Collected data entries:
☆ ☆ ☆ ☆ ☆

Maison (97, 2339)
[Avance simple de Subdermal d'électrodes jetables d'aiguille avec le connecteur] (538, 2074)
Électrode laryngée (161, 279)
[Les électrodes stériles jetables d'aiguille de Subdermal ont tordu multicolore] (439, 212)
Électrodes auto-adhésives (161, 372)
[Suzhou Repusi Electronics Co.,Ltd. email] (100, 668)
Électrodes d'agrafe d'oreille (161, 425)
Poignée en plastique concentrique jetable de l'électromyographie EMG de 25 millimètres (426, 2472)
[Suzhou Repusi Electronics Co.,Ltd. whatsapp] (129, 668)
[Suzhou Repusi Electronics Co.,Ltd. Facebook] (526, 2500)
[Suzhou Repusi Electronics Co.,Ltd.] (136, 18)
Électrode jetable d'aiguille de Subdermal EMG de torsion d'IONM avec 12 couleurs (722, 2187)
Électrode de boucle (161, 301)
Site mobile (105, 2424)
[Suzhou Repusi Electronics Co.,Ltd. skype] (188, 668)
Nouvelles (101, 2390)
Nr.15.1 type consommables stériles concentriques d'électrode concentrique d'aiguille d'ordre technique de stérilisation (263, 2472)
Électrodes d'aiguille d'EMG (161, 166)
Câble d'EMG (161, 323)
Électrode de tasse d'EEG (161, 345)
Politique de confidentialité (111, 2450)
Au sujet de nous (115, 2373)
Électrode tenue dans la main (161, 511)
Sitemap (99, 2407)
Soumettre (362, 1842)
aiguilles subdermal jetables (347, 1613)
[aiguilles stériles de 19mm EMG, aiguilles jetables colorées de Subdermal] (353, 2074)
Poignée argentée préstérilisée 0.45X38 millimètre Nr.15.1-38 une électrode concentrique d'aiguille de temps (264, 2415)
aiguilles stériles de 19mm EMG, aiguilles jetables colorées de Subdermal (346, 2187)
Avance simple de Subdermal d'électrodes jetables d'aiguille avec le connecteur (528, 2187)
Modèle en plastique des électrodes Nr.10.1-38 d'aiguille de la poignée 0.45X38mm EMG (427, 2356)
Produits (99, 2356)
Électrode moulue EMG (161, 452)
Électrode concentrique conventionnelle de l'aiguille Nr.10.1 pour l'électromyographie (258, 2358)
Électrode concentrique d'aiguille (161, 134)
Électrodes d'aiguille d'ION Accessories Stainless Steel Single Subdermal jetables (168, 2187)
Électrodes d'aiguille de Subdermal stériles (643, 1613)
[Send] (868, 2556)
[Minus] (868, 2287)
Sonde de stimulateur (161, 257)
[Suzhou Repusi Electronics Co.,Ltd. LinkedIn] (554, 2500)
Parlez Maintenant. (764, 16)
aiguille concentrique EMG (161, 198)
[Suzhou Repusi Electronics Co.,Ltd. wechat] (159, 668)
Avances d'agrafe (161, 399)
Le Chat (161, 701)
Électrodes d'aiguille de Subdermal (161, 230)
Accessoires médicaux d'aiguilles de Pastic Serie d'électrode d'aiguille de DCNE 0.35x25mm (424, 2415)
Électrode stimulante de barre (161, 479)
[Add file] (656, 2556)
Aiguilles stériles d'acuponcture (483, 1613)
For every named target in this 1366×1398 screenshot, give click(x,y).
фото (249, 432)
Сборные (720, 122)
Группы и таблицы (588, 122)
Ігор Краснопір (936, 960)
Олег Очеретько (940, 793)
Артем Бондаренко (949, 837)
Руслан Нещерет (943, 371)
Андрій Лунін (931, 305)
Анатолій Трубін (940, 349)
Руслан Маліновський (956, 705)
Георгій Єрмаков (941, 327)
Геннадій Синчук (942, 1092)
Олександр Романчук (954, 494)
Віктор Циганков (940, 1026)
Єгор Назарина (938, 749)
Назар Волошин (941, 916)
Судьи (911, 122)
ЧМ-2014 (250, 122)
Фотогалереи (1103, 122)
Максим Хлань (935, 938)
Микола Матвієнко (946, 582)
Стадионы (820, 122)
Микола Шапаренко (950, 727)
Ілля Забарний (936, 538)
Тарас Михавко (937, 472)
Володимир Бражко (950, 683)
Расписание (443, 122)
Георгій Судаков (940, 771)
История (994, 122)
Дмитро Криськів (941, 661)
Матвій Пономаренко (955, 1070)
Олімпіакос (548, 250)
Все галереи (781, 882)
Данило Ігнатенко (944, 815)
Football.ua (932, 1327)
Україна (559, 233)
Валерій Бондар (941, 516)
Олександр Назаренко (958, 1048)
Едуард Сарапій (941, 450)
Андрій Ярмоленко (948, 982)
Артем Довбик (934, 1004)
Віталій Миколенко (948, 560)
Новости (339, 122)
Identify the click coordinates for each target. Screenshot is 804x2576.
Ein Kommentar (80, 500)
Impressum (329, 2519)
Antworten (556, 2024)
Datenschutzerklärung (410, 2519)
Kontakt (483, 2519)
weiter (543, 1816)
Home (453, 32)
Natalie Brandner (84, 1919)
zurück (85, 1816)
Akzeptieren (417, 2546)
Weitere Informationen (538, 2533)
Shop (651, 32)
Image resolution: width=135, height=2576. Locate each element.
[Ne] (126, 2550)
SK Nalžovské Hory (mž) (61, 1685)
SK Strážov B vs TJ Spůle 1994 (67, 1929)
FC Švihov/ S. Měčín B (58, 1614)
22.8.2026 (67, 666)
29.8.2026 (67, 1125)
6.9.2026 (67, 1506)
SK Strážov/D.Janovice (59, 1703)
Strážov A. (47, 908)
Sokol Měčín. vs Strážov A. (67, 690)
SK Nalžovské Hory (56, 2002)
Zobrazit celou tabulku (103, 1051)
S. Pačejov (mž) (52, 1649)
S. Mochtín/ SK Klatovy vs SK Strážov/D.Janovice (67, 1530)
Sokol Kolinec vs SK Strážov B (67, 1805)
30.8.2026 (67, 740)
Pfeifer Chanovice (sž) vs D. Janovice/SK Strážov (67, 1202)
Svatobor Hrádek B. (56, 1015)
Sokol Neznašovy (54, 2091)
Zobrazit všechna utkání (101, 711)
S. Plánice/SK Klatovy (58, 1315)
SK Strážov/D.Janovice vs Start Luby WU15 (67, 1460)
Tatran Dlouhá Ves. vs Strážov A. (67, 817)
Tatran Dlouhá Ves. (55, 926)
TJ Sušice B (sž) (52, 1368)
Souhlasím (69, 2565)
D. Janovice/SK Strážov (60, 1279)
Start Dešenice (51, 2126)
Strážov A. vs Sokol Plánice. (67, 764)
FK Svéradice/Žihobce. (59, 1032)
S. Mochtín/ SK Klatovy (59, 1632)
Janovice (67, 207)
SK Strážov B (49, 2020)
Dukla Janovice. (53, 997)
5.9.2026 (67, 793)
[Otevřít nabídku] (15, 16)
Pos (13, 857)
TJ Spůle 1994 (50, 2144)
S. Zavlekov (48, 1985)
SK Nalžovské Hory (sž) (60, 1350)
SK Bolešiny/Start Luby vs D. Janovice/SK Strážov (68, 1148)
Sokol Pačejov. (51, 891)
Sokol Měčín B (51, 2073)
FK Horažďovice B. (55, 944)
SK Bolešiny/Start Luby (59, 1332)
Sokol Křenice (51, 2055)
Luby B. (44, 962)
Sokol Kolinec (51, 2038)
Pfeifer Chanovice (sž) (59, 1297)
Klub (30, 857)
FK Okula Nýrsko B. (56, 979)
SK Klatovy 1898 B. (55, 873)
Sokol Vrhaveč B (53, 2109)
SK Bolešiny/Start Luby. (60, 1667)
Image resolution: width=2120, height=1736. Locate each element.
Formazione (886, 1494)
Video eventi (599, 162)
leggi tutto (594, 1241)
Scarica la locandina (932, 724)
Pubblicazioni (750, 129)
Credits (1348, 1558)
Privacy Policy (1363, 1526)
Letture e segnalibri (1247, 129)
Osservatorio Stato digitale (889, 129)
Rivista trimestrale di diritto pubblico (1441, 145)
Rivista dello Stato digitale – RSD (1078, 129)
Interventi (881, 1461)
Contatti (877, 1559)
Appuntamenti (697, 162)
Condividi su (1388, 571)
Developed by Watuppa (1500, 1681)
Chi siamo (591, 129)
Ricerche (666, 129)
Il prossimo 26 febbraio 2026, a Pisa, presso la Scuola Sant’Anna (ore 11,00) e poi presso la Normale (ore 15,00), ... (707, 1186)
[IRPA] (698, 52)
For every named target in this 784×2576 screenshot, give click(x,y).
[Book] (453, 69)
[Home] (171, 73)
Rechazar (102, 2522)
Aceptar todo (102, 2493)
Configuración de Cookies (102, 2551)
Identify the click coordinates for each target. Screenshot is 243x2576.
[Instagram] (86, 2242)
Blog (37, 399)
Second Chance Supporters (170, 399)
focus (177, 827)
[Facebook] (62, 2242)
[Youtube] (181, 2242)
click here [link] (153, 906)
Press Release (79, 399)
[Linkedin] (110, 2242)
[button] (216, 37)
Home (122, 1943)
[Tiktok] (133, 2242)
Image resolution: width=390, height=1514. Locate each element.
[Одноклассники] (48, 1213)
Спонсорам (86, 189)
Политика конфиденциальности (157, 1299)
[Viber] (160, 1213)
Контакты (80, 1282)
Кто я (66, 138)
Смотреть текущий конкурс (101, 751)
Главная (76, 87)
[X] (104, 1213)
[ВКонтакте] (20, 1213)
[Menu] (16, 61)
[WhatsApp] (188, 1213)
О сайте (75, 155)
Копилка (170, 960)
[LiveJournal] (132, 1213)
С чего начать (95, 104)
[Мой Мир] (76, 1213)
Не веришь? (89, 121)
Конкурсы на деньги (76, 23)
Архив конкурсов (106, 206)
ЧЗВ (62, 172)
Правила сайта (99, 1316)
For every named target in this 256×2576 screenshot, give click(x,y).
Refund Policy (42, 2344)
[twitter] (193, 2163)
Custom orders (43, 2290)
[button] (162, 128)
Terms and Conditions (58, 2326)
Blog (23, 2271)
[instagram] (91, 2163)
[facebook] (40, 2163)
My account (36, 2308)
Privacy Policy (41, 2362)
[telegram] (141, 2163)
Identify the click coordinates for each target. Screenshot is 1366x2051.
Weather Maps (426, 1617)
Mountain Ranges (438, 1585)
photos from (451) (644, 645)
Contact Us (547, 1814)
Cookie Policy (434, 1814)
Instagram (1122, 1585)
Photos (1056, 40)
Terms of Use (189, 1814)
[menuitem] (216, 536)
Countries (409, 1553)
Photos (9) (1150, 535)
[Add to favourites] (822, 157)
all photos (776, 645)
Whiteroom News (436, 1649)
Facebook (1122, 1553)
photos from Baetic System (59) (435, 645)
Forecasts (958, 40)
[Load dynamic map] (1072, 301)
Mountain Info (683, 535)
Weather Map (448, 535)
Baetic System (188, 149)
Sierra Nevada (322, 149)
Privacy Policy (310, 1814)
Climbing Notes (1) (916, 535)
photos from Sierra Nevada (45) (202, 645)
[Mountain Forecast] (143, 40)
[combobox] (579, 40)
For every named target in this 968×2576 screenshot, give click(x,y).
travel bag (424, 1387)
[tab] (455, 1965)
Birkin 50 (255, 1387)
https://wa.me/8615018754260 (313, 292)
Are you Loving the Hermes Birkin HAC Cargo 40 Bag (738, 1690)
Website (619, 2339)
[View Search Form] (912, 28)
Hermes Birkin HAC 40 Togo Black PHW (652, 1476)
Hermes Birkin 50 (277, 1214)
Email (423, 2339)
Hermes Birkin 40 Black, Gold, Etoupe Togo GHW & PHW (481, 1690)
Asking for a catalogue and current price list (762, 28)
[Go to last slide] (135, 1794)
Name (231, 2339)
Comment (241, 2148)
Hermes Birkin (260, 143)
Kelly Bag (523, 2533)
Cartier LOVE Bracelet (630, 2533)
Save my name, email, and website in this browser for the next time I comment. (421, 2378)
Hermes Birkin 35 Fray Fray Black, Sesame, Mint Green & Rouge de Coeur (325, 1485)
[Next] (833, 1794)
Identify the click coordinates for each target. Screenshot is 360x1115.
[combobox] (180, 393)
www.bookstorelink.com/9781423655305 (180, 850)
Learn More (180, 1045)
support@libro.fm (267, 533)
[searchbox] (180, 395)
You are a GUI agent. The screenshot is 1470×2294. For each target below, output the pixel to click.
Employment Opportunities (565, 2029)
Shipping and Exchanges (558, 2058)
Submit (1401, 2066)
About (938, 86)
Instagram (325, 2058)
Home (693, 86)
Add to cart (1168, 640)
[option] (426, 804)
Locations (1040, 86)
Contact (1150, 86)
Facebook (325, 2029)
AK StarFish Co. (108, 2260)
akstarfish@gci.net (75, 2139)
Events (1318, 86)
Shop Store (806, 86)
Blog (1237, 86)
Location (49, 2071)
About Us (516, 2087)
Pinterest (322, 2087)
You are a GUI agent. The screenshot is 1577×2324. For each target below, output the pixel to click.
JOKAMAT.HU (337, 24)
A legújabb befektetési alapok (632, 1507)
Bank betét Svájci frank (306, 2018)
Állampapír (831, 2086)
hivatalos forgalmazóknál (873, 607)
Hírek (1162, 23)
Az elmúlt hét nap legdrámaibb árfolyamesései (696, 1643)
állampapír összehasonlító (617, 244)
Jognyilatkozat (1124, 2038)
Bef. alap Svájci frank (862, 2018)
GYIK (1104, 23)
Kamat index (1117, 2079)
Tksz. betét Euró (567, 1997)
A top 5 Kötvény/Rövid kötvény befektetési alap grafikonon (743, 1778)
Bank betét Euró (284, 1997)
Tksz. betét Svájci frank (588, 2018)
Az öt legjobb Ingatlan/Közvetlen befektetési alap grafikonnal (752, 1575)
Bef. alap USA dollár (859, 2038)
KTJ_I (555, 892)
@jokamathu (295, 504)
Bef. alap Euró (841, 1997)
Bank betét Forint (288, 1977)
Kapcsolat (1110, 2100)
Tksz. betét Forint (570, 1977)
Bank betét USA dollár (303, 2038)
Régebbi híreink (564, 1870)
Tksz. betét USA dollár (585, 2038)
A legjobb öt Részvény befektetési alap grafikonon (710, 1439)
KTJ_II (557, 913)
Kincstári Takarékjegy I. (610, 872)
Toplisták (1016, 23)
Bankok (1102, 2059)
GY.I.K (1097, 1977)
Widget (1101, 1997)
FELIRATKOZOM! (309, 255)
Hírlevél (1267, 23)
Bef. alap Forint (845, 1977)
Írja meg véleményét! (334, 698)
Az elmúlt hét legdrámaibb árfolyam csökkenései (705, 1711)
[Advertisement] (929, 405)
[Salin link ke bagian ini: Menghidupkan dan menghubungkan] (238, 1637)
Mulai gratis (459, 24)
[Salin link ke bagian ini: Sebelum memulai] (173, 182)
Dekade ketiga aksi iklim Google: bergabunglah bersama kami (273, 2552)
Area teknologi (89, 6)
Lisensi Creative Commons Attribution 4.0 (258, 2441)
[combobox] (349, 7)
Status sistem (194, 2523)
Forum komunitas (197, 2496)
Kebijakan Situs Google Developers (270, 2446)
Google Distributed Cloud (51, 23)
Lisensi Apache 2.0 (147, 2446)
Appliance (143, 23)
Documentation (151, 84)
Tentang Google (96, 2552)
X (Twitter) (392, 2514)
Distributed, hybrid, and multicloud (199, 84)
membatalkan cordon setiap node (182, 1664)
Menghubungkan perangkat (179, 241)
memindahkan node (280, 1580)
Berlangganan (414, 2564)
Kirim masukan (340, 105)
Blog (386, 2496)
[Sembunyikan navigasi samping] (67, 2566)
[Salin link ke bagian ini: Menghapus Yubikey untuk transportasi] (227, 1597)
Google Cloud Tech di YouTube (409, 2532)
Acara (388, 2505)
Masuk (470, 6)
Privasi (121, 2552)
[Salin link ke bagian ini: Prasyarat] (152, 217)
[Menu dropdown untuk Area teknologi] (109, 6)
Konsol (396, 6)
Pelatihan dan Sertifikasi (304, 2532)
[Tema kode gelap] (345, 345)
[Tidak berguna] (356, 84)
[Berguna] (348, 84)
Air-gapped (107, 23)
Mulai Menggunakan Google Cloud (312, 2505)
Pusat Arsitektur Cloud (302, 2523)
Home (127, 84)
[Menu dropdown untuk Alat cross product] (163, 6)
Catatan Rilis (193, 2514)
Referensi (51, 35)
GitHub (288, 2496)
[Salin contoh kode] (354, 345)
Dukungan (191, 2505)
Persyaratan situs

☆ ☆ ☆ ☆ ☆

Problem requirements: The lines from the one containing "[Tema kode gelap] (345, 345)" through the last line of the records are to be transcribed exactly, with nothing else added.

Response:
[Tema kode gelap] (345, 345)
[Tidak berguna] (356, 84)
[Berguna] (348, 84)
Air-gapped (107, 23)
Mulai Menggunakan Google Cloud (312, 2505)
Pusat Arsitektur Cloud (302, 2523)
Home (127, 84)
[Menu dropdown untuk Alat cross product] (163, 6)
Catatan Rilis (193, 2514)
Referensi (51, 35)
GitHub (288, 2496)
[Salin contoh kode] (354, 345)
Dukungan (191, 2505)
Persyaratan situs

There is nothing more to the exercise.